Dutch still biggest contributors to EU budget
The Netherlands was again the largest contributor to the European Union budget last year in relation to its national income. The net balance — the difference between payments into the EU budget and returns in the form of operational expenditure — amounted to EUR 2 billion or a net figure of negative 0.43 percent of the national income, the European Commission said on Tuesday. In 2001, the Dutch contributed 0.54 percent of its national income to Brussels. Other large payers are Sweden and Germany, both of whom contributed a net figure 0.36 percent of their national incomes. Portugal receives the most amount of money, receiving 2.66 percent of its national income from European Union subsidies. Every Dutch national paid EUR 120 to the EU last year.

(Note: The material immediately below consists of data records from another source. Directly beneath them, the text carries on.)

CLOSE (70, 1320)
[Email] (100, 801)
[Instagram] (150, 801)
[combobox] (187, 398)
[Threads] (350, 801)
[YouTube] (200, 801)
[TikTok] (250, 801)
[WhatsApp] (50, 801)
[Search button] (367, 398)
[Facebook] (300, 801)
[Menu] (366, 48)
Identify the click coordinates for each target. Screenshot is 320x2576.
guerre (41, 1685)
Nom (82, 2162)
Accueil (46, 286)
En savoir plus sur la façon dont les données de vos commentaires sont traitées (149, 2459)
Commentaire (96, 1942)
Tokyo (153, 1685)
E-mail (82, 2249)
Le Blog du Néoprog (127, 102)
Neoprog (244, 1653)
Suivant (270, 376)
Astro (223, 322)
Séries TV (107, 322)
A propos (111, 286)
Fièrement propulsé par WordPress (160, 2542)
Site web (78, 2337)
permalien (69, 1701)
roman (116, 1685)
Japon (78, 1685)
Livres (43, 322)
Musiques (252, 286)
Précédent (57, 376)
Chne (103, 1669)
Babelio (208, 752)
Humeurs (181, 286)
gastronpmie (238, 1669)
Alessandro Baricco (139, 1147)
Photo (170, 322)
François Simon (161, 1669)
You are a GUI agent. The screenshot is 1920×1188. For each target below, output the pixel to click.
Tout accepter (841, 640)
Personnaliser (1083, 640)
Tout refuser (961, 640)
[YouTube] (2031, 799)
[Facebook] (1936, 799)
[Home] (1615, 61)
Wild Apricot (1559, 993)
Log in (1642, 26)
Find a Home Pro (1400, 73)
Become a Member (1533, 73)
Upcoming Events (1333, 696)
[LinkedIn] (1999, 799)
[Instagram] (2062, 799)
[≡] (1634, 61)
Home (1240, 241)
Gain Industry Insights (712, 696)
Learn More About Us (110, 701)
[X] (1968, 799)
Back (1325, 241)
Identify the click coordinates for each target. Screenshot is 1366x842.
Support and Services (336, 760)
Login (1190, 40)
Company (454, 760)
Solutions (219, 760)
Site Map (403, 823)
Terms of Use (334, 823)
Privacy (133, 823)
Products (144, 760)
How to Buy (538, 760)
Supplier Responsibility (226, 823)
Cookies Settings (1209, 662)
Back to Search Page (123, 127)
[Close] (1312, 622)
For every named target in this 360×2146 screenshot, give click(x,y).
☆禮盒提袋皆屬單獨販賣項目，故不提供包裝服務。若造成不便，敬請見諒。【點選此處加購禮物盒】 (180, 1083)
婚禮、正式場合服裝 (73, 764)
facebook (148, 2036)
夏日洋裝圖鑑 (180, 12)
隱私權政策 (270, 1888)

Woman leaves village up to EUR 300,000
A former resident has bequeathed several hundred thousands of euros to the Drenthe village Valthermond, stating that the money must be spent on open space planning. The legacy was left by Aukje Wolf, who died in July at the age of 78 in Emmen. After the death of the woman, a special foundation was established which will decide how the money is spent, such as on public garden maintenance of the construction of a playground. The exact sum of money is not yet known, but could be between EUR 250,000 and EUR 300,000. Wolf lived for a large part of her life in Valthermond, leading according to a municipal spokesman a solitary life.